Segment Open
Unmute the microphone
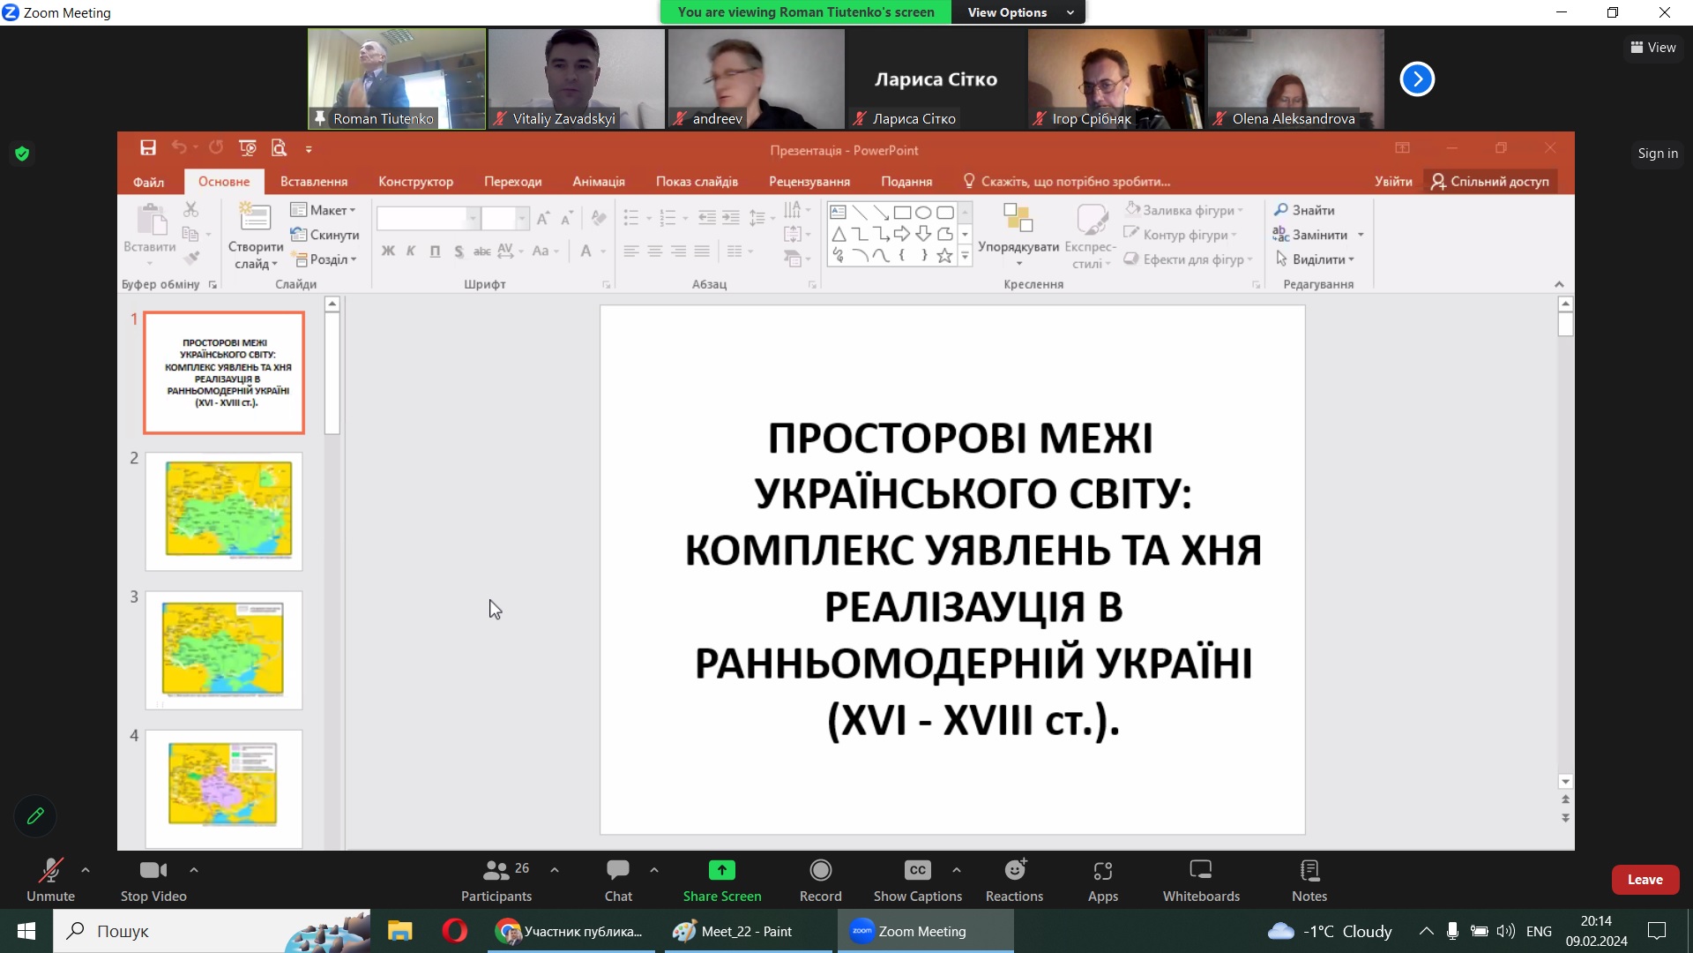The width and height of the screenshot is (1693, 953). click(50, 871)
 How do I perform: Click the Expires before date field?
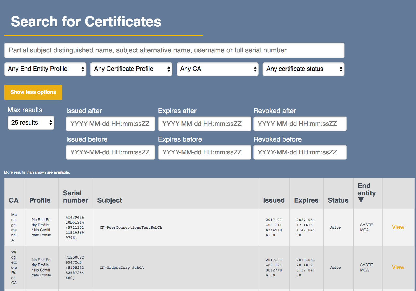pos(204,152)
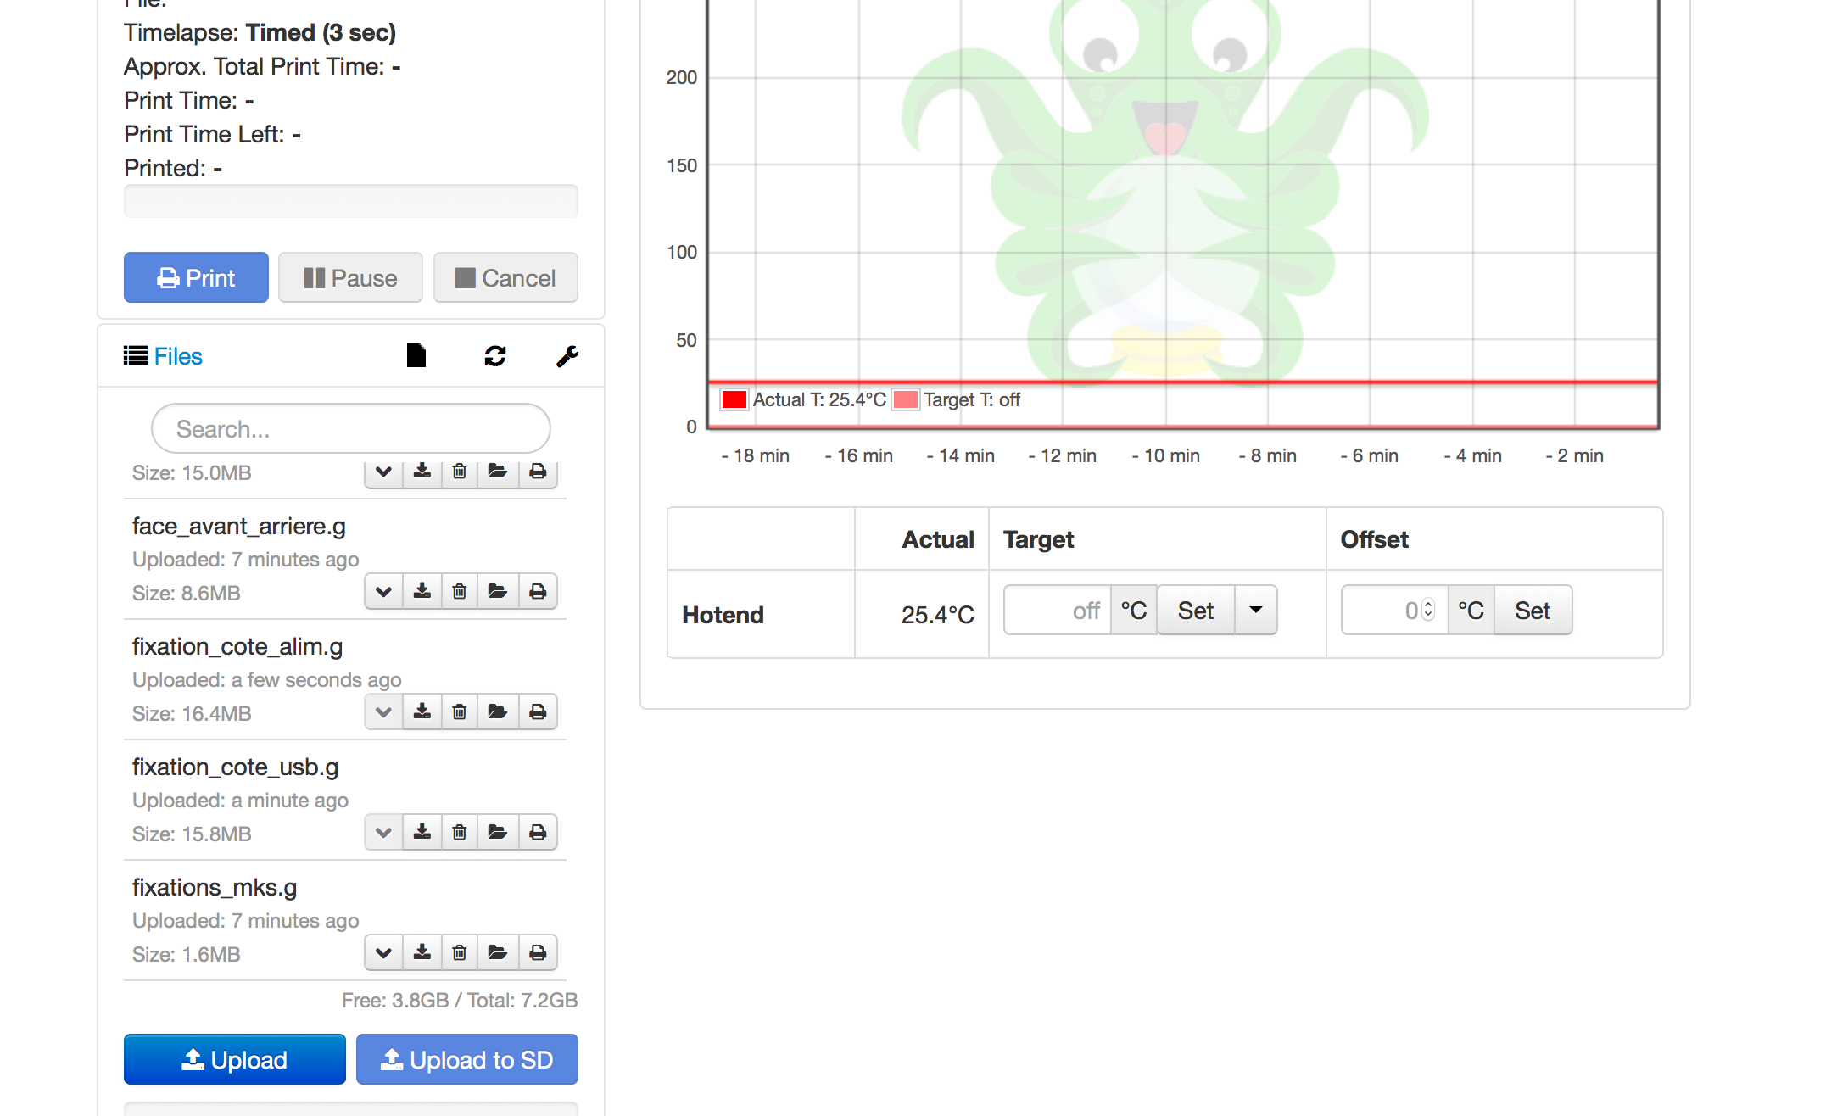The width and height of the screenshot is (1837, 1116).
Task: Download face_avant_arriere.g file
Action: 422,591
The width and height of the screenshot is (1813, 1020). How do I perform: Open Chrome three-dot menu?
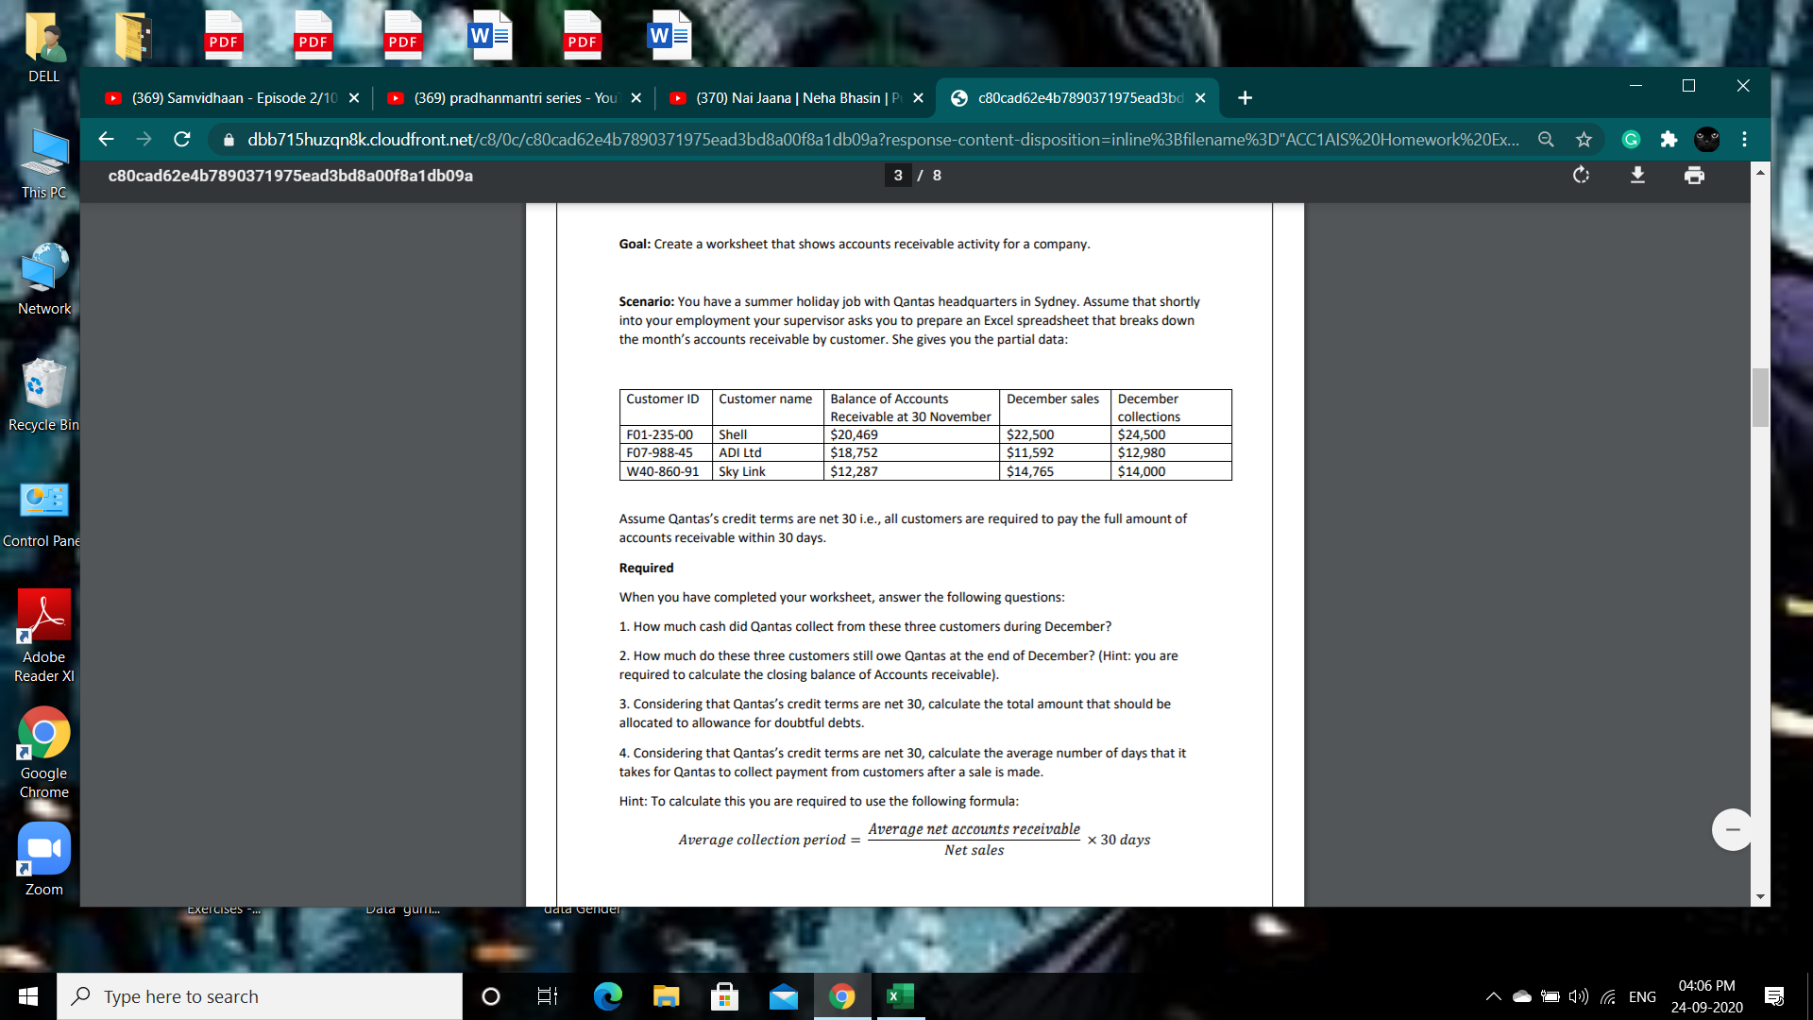[x=1744, y=140]
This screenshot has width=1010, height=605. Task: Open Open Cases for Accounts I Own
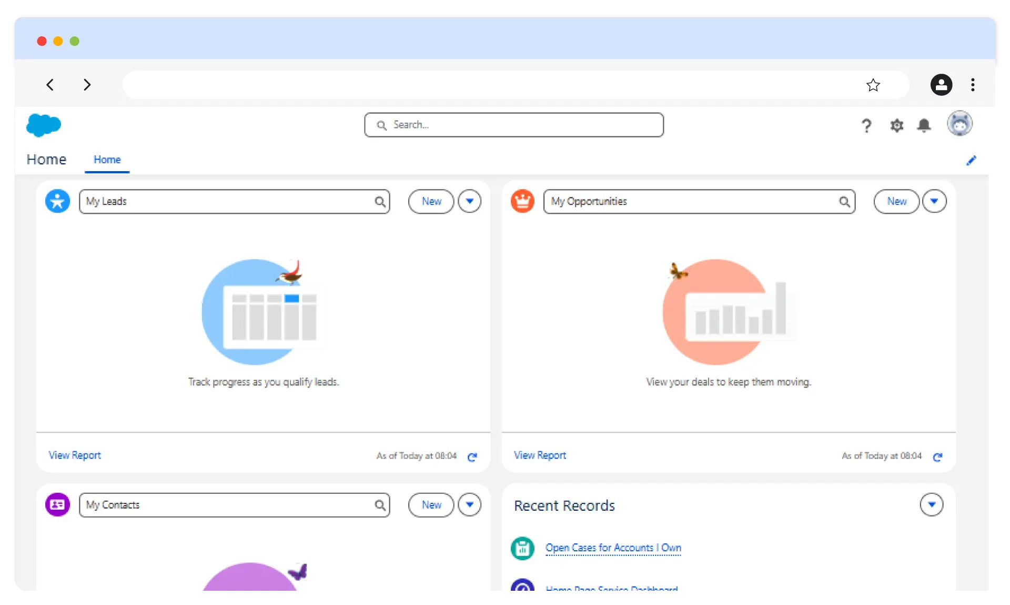click(x=613, y=548)
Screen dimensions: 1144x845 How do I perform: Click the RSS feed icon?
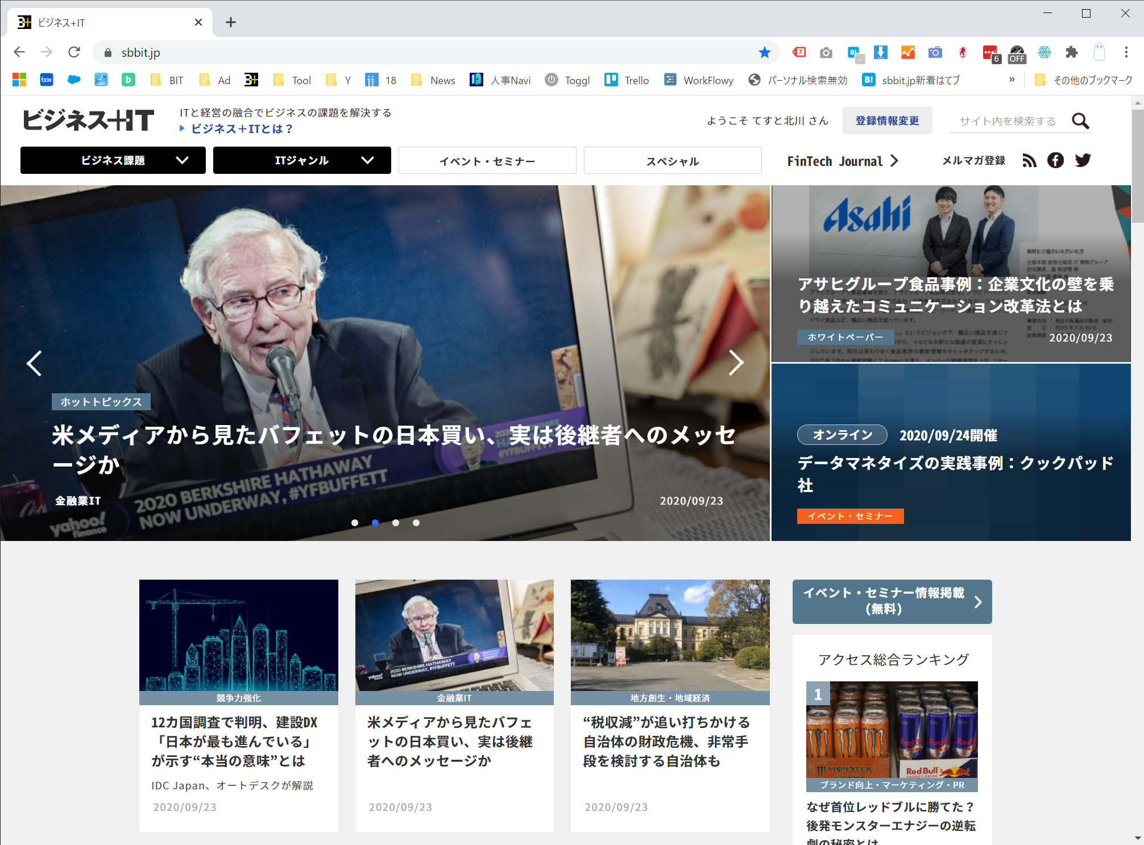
Segment Closed
### DIRECTIONS
An exact copy of the entries above is needed, with the pictures removed.

### SOLUTION TO THE EXERCISE
Unmute the microphone
The width and height of the screenshot is (1693, 953). click(50, 871)
 How do I perform: Click the Expires before date field?
pos(204,152)
The width and height of the screenshot is (1837, 1116).
Task: Download face_avant_arriere.g file
Action: 422,591
The width and height of the screenshot is (1813, 1020). How do I perform: Open Chrome three-dot menu?
[x=1744, y=140]
This screenshot has width=1010, height=605. Task: Open Open Cases for Accounts I Own
click(x=613, y=548)
Screen dimensions: 1144x845 How do I perform: Click the RSS feed icon?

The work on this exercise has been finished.